Kapten Beatty, dalam monolognya kepada Montag, menjelaskan bahwa “kebodohan” bukanlah kecelakaan, melainkan hasil dari keinginan kolektif masyarakat itu sendiri. Menurut Beatty, buku adalah sesuatu yang membingungkan dan dapat memicu konflik karena isinya memaksa orang untuk berpikir dan merasakan hal-hal yang kompleks. Dengan menghapus keberadaannya, masyarakat dapat terus berpesta dalam pengetahuan yang dangkal, sehingga tak akan pernah berontak meski hidup dalam kontrol kekuasaan.
Baca juga:
Lahirnya masyarakat distopia ala Bradbury yang digambarkan memuja kebodohan dengan membakar buku, rasa-sasanya sangat sejalan dengan temuan Fernando Báez dalam bukunya yang berjudul A Universal History of the Destruction of Books. Ia menyatakan bahwa penghancuran buku sering kali dilakukan oleh kaum terdidik dengan motif ideologis, bukan sebatas karena ketidaktahuan.
Báez mencatat bahwa sepanjang sejarah, dari pembakaran tablet di Babilonia, pembakaran papirus-papirus di Mesir, pembunuhan kaum terpelajar disertai pembakaran buku di Cina, hingga perusakan perpustakaan di Irak, buku-buku sengaja dihancurkan untuk menghapus gagasan yang dianggap mengancam kekuasaan atau nilai-nilai dominan. Dalam Fahrenheit 451, Kapten Beatty menjelaskan bahwa buku dibakar karena mampu memicu ketidakpuasan dan pertanyaan kritis, mirip dengan argumen Báez bahwa buku dihancurkan untuk “menghabisi memori penyimpannya” dan warisan budaya tertentu.
Untungnya, dan memang seharusnya demikian, Bradbury menawarkan harapan melalui perlawanan terhadap konformitas negatif tersebut. Sebagai tokoh sentral, Montag akhirnya memberontak, memilih untuk melarikan diri dari kota dan bergabung dengan sekelompok intelektual yang menghafal isi buku untuk melestarikan pengetahuan. Merekalah “orang-orang buku” yang menjelma dari Plato, Marcus Aurelius, Jonathan Swift, Charles Darwin, Albert Einstein, Mahatma Ghandi, Gautama Buddha, hingga Konfusius. “Tujuan kami adalah menyimpan pengetahuan yang kami anggap penting agar tetap utuh,” begitu pengakuan mereka.
Perjalanan Montag sendiri adalah cerminan dari perjuangan melawan kebodohan. Ketika ia mulai membaca buku dan merenungkan maknanya, ia menyadari betapa kosongnya kehidupan yang dulu ia jalani. Montag seolah-olah kembali melihat api, tapi kali ini api pengetahuanlah yang menyala.

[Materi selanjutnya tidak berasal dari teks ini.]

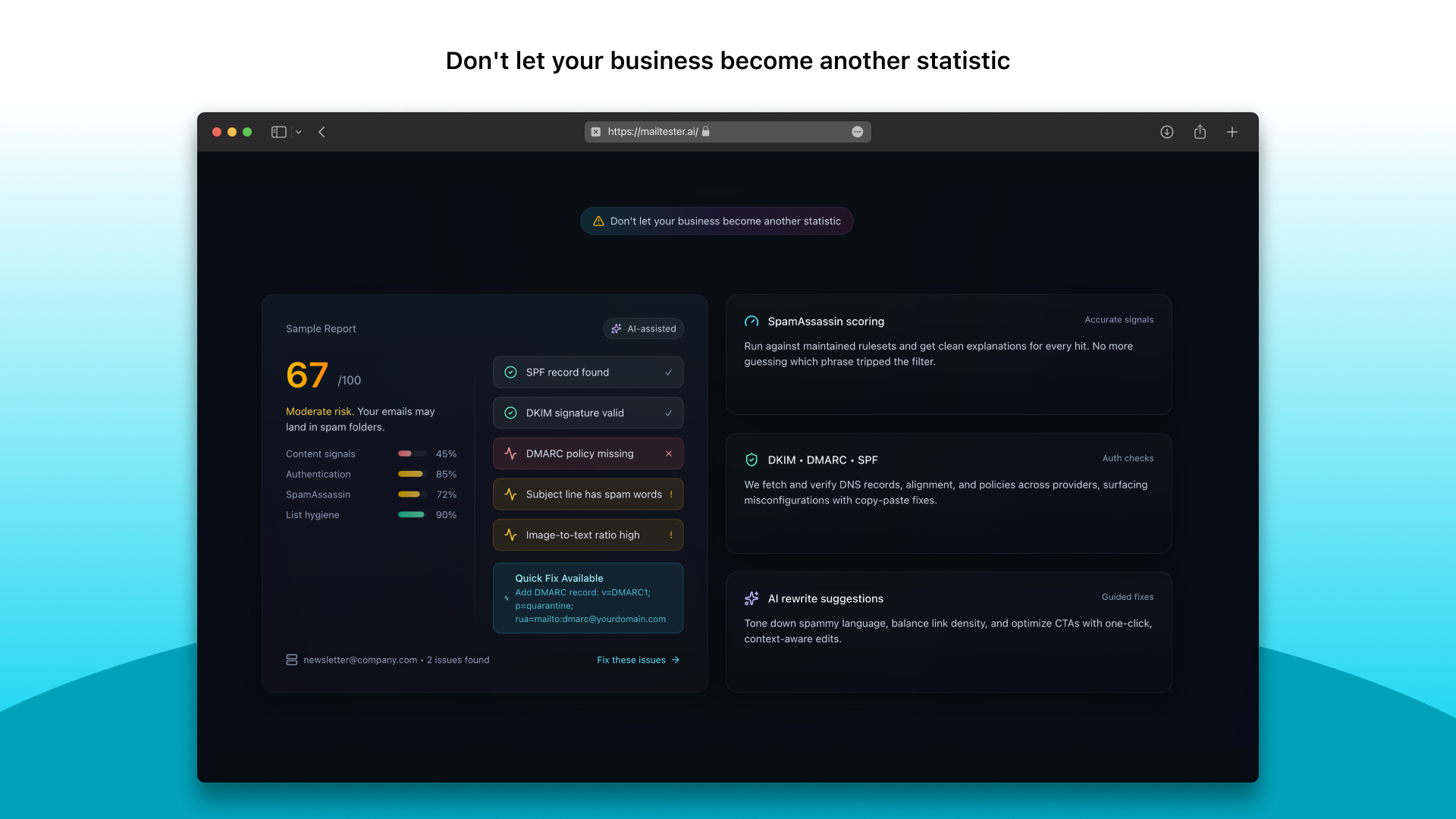The image size is (1456, 819).
Task: Toggle the Safari sidebar
Action: tap(278, 131)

Meskipun berupaya mengingatkan tentang pentingnya eksistensi buku bagi umat manusia, Bradbury tampaknya tak bermaksud melakukannya dengan glorifikasi berlebihan. Dalam salah satu adegan, seorang mantan profesor bernama Faber sempat menasihati Montag, “Bukan buku yang kau butuhkan, melainkan sesuatu yang dulunya tercantum dalam buku … Buku hanyalah salah satu jenis wadah tempat kita menampung banyak hal yang kita khawatirkan akan terlupakan. Sama sekali tidak ada yang ajaib di dalamnya. Keajaiban hanya ada pada hal-hal yang tercantum dalam buku tersebut, bagaimana buku menjahit potongan demi potongan alam semesta menjadi satu pakaian untuk kita.”
Pada akhirnya, secara subtil Bradbury mengajak kita merenungkan kembali sejauh mana kita rela menyerahkan kebebasan demi rasa aman. Jika dilihat dari lanskap yang lebih luas, pendekatan fiksi ilmiah dalam novel ini bukan sekadar bentuk hiburan futuristik semata, tetapi merupakan wahana kritik sosial yang akan selalu relevan, terutama dalam konteks masyarakat modern yang makin terjebak dalam ilusi kemajuan teknologi dan hegemoni narasi politik.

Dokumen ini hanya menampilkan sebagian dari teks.